Softmax function is widely used for multi-class classification problem.  But how does it compare with sigmoid function applied to all the classes?

Block diagram of logistic regression


It turns out that having sigmoid function for all the classes is same as having softmax function. It does not matter which activation function we would use.  We would be doing same thing.  Training using either of the functions is mathematically identical.  Let's see it how for single-class classification problem.

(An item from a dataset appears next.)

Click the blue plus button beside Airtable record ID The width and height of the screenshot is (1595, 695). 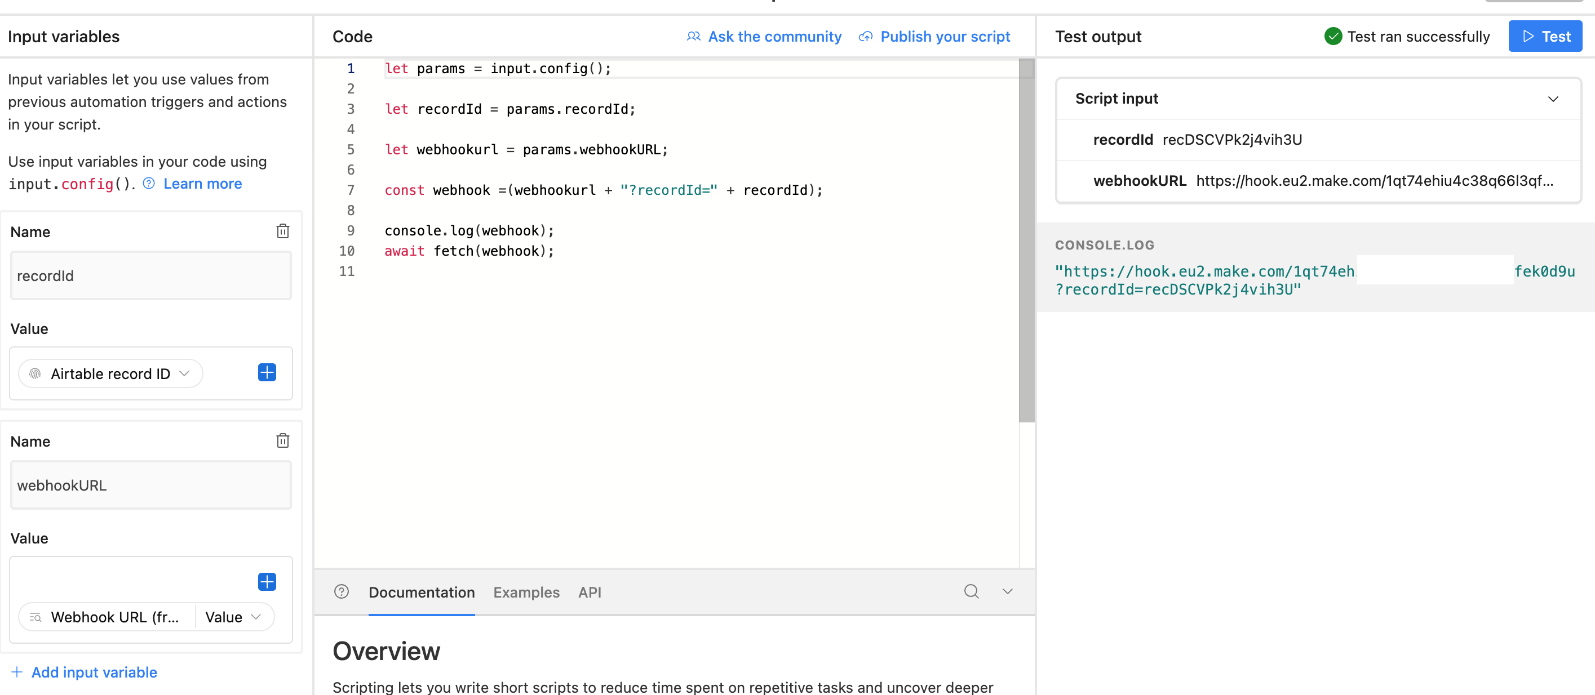[267, 373]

We employ sigmoid function giving result the probability of some picture being a cat.  That can be said as the two class classification problem having labels as:
1) Being a cat
2) Not being a cat

So, using sigmoid function as final activation function, we would get equivalent two-classes final activation as:
$$ \left( {a}_{1} \quad {a}_{2}\right)=\left( \cfrac {1} {1 + {e}^{-{z}_{1}}} \quad \cfrac {{e}^{-{z}_{1}}} {1+{e}^{-{z}_{1}}} \right)\quad \dots \quad (1)$$
Note that we got ${a}_{2}$ by subtracting ${a}_{1}$ from $1$.

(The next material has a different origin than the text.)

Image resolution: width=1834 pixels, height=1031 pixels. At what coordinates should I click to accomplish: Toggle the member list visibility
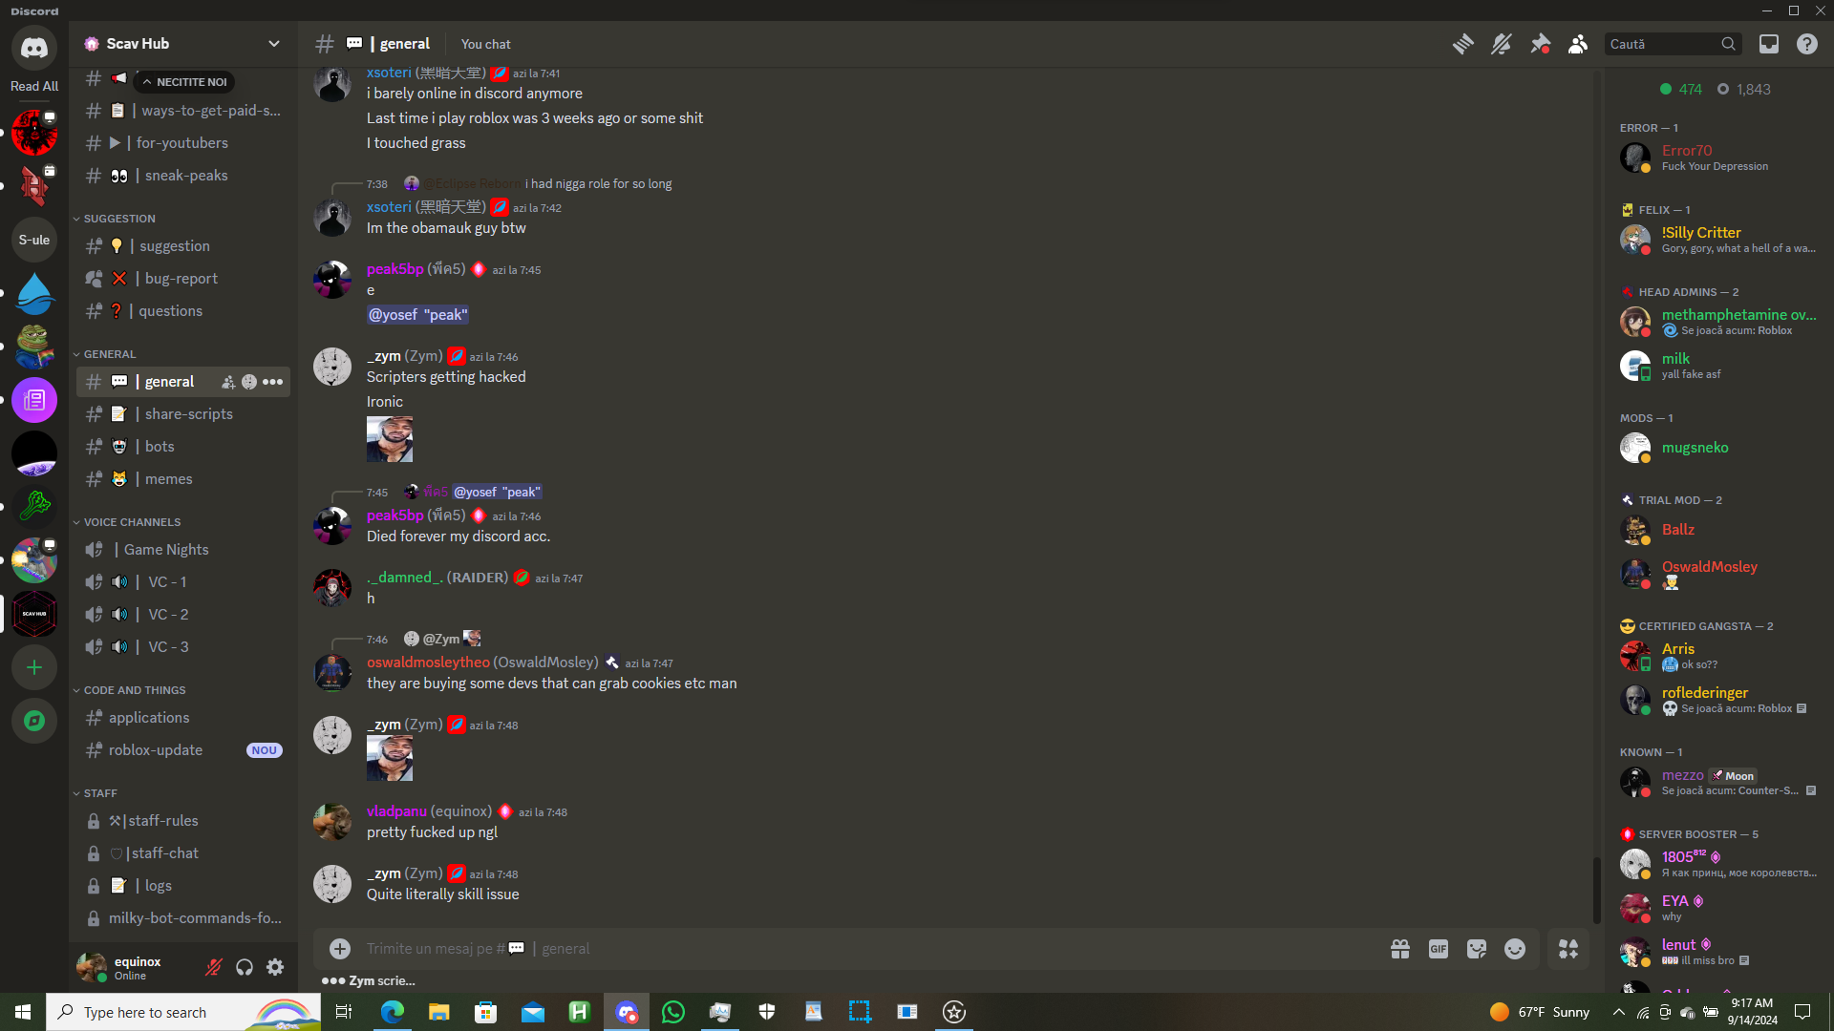(1578, 44)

That is same as applying sigmoid function on each classes output.  In that case we would get:
$$ \left( { a }_{ 1 }\quad { a }_{ 2 } \right) =\left( \cfrac { 1 }{ 1+{ e }^{ -{ z }_{ 1 } } } \quad \cfrac { 1 }{ 1+{ e }^{ -{ z }_{ 2 } } }  \right)  $$

Equating the value of ${a}_{2}$ and simplifying, we would get:
$$ {z}_{1}=-{z}_{2}\quad\dots\quad(2)$$

Putting $(2)$ into $(1)$,
$$\left( {a}_{1} \quad {a}_{2}\right)=\left( \cfrac {1} {1 + {e}^{-{z}_{1}}} \quad \cfrac {{e}^{{z}_{2}}} {1+{e}^{{z}_{2}}} \right)$$

Now, multiplying ${a}_{1}$ by ${e}^{\frac{{z}_1} {2}}$ and ${a}_{2}$ by ${e}^{-\frac{{z}_2} {2}}$ in both numerator and denominator, we would have:
$$\left( {a}_{1} \quad {a}_{2}\right)=\left( \cfrac {{e}^{\frac{{z}_1} {2}}} {{e}^{\frac{{z}_1} {2}} + {e}^{\frac{-{z}_{1}} {2}}} \quad \cfrac {{e}^{\frac{{z}_{2}}{2}}} {{e}^{-\frac{{z}_{2}}{2}}+{e}^{\frac{{z}_{2}}{2}}} \right)\quad\dots\quad(3)$$

Using $(2)$ in $(3)$,
$$\left( {a}_{1} \quad {a}_{2}\right)=\left( \cfrac {{e}^{\frac{{z}_1} {2}}} {{e}^{\frac{{z}_1} {2}} + {e}^{\frac{{z}_{2}} {2}}} \quad \cfrac {{e}^{\frac{{z}_{2}}{2}}} {{e}^{\frac{{z}_{1}}{2}}+{e}^{\frac{{z}_{2}}{2}}} \right)\quad\dots\quad(3)$$

$(3)$ is same as using final activation as softmax function where the $z$ values are $\frac{{z}_{1}}{2}$ and $\frac{{z}_{2}}{2}$.  It is no different than using softmax function on the $z$ values ${z}_{1}$ and ${z}_{2}$ as the two methods differ in just scaling of $z$ values.

So, training using sigmoid function for single class classification as final activation function is just a case for training using softmax function using two classes.  We can see the same true for more than two classes classification cases too.